Supreme Court lifts limits on aggregate campaign donations News
Supreme Court lifts limits on aggregate campaign donations

[JURIST] The US Supreme Court [official website] ruled 5-4 Wednesday in McCutcheon v. FEC [SCOTUSblog backgrounder] that limits on overall campaign contributions by individual donors are unconstitutional. The court previously held in Buckley v. Valeo [opinion] that limits on contributions implicate First Amendment interests but that limits may be imposed so long as they are narrowly drawn to further a compelling governmental interest. The Federal Election Campaign Act [text] limited individual donations to candidates to $2,600 and overall donations to candidates, parties and political groups to $123,200. Though Wednesday’s ruling left the cap on individual donations intact, the court ruled [opinion, PDF] that the aggregate limits are unconstitutional as an intrusion “without justification on a citizen’s ability to exercise the most fundamental First Amendment activities.” Writing for the dissent, Justice Stephen Breyer said that Wednesday’s decision, along with the court’s 2010 ruling in Citizens United v. FEC [JURIST backgrounder], “eviscerates our Nation’s campaign finance laws, leaving a remnant incapable of dealing with the grave problems of democratic legitimacy that those laws were intended to resolve.”

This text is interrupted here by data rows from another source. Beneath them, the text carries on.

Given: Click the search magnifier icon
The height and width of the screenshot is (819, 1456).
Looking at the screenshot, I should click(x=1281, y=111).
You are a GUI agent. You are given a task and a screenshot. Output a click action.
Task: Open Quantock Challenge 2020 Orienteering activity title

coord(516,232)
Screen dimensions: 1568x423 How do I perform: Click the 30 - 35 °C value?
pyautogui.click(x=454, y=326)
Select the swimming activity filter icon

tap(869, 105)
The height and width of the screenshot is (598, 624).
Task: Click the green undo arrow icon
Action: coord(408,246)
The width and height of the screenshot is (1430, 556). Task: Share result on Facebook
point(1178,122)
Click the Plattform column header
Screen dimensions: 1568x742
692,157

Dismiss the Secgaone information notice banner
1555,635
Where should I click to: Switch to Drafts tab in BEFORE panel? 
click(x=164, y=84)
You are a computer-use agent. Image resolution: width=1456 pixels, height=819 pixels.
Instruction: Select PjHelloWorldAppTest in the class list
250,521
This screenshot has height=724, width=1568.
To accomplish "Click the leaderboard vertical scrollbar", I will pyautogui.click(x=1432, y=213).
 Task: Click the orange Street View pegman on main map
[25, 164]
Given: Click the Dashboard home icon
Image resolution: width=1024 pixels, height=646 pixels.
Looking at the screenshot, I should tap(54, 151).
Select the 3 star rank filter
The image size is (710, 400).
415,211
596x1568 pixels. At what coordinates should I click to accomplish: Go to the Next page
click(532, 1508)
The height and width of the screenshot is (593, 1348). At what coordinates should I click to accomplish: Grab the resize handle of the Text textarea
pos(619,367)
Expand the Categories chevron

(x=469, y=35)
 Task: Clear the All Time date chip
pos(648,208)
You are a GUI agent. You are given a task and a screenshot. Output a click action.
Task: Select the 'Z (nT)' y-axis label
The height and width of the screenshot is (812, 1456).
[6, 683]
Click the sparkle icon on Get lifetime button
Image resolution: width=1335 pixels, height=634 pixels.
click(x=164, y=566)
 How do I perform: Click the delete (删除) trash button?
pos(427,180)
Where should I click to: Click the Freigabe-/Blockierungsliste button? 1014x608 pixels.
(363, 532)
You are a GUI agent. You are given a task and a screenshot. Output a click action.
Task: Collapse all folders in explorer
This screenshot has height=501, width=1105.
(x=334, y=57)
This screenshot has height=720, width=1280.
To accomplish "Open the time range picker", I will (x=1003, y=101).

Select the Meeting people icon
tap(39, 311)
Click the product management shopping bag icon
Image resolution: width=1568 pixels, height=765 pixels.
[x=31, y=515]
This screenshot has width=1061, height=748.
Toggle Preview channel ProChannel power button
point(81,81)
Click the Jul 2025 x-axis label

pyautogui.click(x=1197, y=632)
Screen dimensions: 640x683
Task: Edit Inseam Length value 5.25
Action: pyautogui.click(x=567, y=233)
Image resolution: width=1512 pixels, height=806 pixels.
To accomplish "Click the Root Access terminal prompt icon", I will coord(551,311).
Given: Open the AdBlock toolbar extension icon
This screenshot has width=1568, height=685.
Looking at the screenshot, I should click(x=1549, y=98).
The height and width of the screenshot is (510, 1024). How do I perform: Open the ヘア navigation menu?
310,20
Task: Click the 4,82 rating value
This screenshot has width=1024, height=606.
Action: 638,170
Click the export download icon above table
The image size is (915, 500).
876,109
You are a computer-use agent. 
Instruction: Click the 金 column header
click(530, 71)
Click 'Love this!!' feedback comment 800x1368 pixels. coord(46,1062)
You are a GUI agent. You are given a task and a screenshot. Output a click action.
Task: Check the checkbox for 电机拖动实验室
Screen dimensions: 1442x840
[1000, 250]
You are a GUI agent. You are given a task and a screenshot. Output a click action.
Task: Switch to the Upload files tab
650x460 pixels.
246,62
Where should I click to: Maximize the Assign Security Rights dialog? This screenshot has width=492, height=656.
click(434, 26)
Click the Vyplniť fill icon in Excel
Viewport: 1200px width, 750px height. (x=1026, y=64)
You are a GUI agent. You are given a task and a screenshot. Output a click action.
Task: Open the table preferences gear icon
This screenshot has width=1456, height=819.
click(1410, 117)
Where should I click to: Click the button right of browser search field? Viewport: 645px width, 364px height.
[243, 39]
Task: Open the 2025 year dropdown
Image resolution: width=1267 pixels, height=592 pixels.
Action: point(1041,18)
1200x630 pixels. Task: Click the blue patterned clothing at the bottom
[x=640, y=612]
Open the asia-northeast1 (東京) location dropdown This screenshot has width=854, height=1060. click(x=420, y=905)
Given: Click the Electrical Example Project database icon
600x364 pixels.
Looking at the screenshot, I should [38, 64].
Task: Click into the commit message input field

The Supreme Court heard oral arguments [JURIST report] on the case in October after the US District Court for the District of Columbia ruled in favor of the FECA, holding that Congress is better equipped than the courts to determine whether aggregate limits are justified. Shaun McCutcheon [Daily Beast profile], a Republican donor and CEO of Coalmont Electrical Development [corporate website], partnered with the Republican National Committee (RNC) [official website] to challenge the law after he reached the aggregate contribution limit for the 2011-12 election cycle but wanted to make further donations. US Senator Mitch McConnell [official website] subsequently joined [brief, PDF] the litigation and had is own attorney appear before the Supreme Court to represent his interests.